ReplyDeleteThe fact that you see no difference between your active calls for disclosure by Obama (going so far as to make erroneous claims about the probity of Obama's existing disclosures), and your needing to be prompted to say that you "have no problem with verifying the bona fides" of others, is pretty telling about the authenticity of your desire for equal disclosures by all. There have been many posts about other politicians on this blog on which you have commented; I've never seen one in which you demand the broad-ranging disclosures that you expect from Obama. I think I'll wait for you to do something that demonstrates you're genuinely wanting anyone other than Obama to engage in these disclosures, before I bother discussing this further.
As I've already mentioned, I care more about the Obama Administration's transparency in its operations than I care about Obama's SAT and LSAT scores. The former seriously affects our nation and world; the latter is a matter of grubby, gossipy curiosity and I recognize any interest that I have in it as such.
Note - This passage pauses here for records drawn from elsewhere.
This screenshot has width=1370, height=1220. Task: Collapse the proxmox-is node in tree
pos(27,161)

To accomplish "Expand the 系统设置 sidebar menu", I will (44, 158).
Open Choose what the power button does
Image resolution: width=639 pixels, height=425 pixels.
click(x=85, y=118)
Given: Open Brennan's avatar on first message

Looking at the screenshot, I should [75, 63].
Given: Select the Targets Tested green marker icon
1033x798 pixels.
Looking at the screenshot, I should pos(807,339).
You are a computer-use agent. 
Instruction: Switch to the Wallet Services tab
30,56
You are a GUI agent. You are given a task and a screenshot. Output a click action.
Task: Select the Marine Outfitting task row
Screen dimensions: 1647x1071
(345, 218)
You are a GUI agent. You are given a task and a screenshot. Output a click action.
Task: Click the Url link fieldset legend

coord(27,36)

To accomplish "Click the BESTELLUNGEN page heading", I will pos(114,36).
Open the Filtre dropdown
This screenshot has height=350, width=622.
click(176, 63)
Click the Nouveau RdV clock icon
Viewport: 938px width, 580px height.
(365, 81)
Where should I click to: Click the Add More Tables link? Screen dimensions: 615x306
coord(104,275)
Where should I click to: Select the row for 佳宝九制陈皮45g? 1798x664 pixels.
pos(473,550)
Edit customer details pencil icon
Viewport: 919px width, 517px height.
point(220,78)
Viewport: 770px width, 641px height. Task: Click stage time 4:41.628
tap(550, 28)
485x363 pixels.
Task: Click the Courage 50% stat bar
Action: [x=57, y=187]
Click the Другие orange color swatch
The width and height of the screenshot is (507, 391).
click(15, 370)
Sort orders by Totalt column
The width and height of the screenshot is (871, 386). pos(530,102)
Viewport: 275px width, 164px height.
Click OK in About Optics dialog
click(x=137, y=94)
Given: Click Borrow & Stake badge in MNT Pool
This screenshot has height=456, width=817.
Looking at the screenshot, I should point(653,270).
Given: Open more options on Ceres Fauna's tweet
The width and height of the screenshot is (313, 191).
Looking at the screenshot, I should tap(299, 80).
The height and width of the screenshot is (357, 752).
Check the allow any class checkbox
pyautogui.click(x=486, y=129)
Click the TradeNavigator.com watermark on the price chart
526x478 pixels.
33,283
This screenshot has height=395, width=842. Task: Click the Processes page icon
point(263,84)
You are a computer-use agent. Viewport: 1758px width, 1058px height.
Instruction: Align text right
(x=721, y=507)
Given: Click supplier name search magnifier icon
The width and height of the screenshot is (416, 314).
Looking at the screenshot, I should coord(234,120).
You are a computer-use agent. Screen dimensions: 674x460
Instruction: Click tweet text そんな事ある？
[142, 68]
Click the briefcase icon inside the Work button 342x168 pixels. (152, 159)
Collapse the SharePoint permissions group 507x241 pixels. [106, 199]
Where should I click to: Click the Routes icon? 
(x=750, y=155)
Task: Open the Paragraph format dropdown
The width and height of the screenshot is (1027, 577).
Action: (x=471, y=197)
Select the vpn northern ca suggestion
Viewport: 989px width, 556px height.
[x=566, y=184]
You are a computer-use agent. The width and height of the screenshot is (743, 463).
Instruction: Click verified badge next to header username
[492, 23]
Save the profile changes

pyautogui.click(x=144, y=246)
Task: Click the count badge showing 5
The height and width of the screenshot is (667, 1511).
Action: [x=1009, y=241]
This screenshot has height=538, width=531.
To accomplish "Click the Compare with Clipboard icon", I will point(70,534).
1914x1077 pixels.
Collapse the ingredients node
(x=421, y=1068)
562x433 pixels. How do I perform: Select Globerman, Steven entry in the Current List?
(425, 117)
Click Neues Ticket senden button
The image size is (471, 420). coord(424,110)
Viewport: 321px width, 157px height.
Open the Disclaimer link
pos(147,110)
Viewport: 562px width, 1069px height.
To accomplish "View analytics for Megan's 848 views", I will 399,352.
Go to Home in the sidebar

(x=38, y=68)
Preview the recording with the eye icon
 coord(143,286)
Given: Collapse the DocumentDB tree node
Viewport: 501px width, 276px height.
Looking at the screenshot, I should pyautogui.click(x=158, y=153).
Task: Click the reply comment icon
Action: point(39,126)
It's the distinction between what's in the public interest, and what the kind of public that enjoys "Real Housewives" finds interesting. (Other "disclosures" that you'd probably want and that also go in this category: when and with whom did Obama lose his virginity? did he consider his mother to have a weight problem? how does his wife relax her hair? how do they discipline their children?)
Creating and receiving discovery requests as a litigator actually does help one realize the difference between relevant documentation in a dispute, and confidential or irrelevant stuff that one wants to see in hopes of finding something to use against the opponent or at least laugh at him about. If the U.S. legal regime (which already has the most permissive discovery demands of any civil litigation system I know of) ran on the "I just wanna know, OK? what're you hiding, huh?" system you're using, Americans would commit suicide upon receiving the complaint.